Gazeteciler ve Yazarlar Vakfı (GYV) Başkanı Mustafa Yeşil, Fethullah Gülen Hocaefendi’yle ilgili Yeni Şafak gazetesinde yer alan mason iftiralarına cevap verdi. Aynı gazetenin geçmişte kendisini de İngiliz ajanı ilan ettiğini ve bununla ilgili tekzip yayınlamak zorunda kaldığını söyleyen Mustafa Yeşil, “Bir insan mason değil de mason yapılmasının muradı belli ki onu yıpratmak. Hele hele bu bilgi 75’lere yani nereden bakarsanız aşağı yukarı 40 yıl öncesine kadar uzanan bir belge hem de eskitilmiş bir kağıt üzerinden ve teknik olarak çok arızalı ve hatalı bilgi, belge üzerinden bunu iddia etmeye çalışmaları muhtemelen günlük yalan malzemelerinden birisi olarak görüyoruz.” dedi.

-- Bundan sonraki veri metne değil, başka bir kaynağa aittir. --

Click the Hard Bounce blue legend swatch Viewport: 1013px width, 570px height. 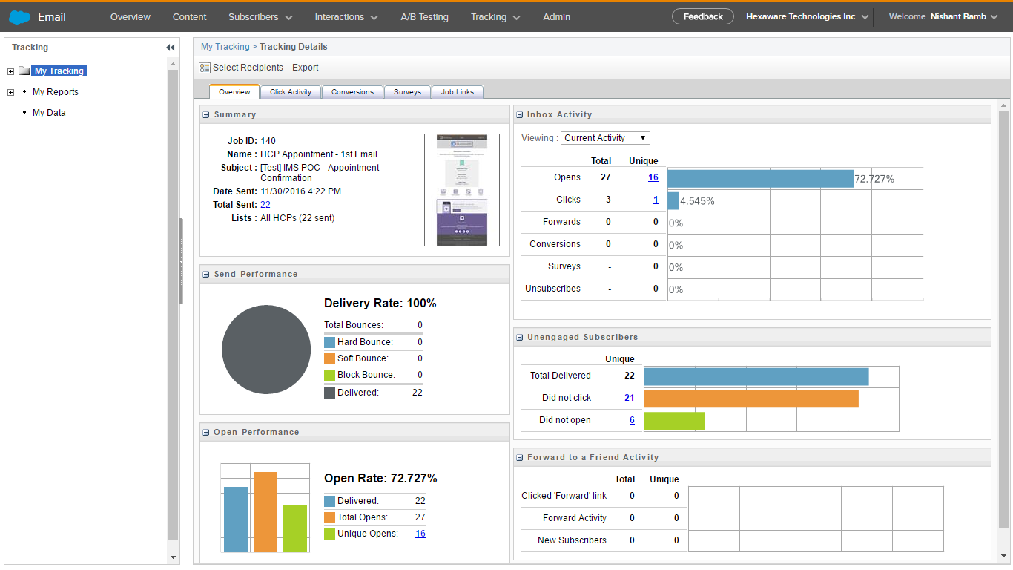coord(330,342)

GYV Başkanı Mustafa Yeşil, vakfın genel merkezinde gündeme ilişkin açıklamalarda bulunarak basın mensuplarının sorularını cevapladı. Bir basın mensubunun, Fethullah Gülen Hocaefendi’yle ilgili Yeni Şafak gazetesinde yer alan mason olduğuyla ilgili soruya Yeşil, “Öncelikle şunu söyleyeyim arkadaşlar. Yeni Şafak gazetesi zannediyorum 5-6 ay önce de beni İngiliz casus olarak ilan etmişti. Belki dikkatinizi çekmiştir. Gerekçe de şuydu; o dönemde bir pasaportu İngilizce herhalde onu yapan arkadaş İngilizce bilmiyordu zannedersem. Bir kadının pasaportuna benim ismimi yapıştırarak pasaport gerekçesi gösterilerek İngiliz ajanı tabiriyle manşet atmış ve bu iddiayı da maalesef bir haber yapmıştı ve biz o gün tekzip davası açmıştık küçükte olsa tekzip davasını yayınlamışlardı. Tabi üzülerek söyleyelim bu süreç çok kirli çok çirkin bir süreçte manşet atanlar, attıkları manşetler de gerçek ve doğrudan uzak olanlar herhalde yıllar sonra attıkları manşetlerin mahcubiyetini yaşayacaklardır muhakkak. Sayın Gülen’le ilgili mason iddiası meselesi bu ülkede mason olmayı ifade etmek suç değil. Ve kendini mason olduğunu ifade eden kurum ve kuruluşlar da bu ülkede demokratik zeminde açık ve aleni şekilde zaten faaliyet göstermektedirler. Buna sözümüz yok. Ama bir insan mason değil de mason yapılmasının muradı belli ki onu yıpratmak. Hele hele bu bilgi 75’lere yani nereden bakarsanız aşağı yukarı 40 yıl öncesine kadar uzanan bir belge hem de eskitilmiş bir kağıt üzerinden ve teknik olarak çok arızalı ve hatalı bilgi ve belge üzerinden bunu iddia etmeye çalışmaları muhtemelen sürekli bulundukları çizginin ayakta kalmaları adına gerekli olan ihtiyaç duyulan her günlük yalan malzemelerinden birisi olarak görüyoruz. İşin doğrusu Sayın Gülen’e biliyorsunuz bu ülkede farklı zihniyette insanlar kimisi gizli kardinal dedi kimisi moon tarikatı mensubu dedi. Şu anlarda son dönemde meşhur yurt dışına çıkınca şeriat devleti getirecek ülke içine gelince gizli Hıristiyan. Yani çift taraflı nasıl nerede ne tutarsa anlayışıyla sürekli olarak kavramlar üzerinden bir yıpratma projesinin bir parçası. Çok çirkin çok sevimsiz ne yapanların ne ona alet olanları asla tasvip etmiyoruz ama olayın tabi ki bir hukuki bir süreci vardır hukuki süreçte takip edilecektir. Zannediyorum bunnlarla ilgili Hocaefendi’nin avukatları bir açıklama yapmış.” dedi.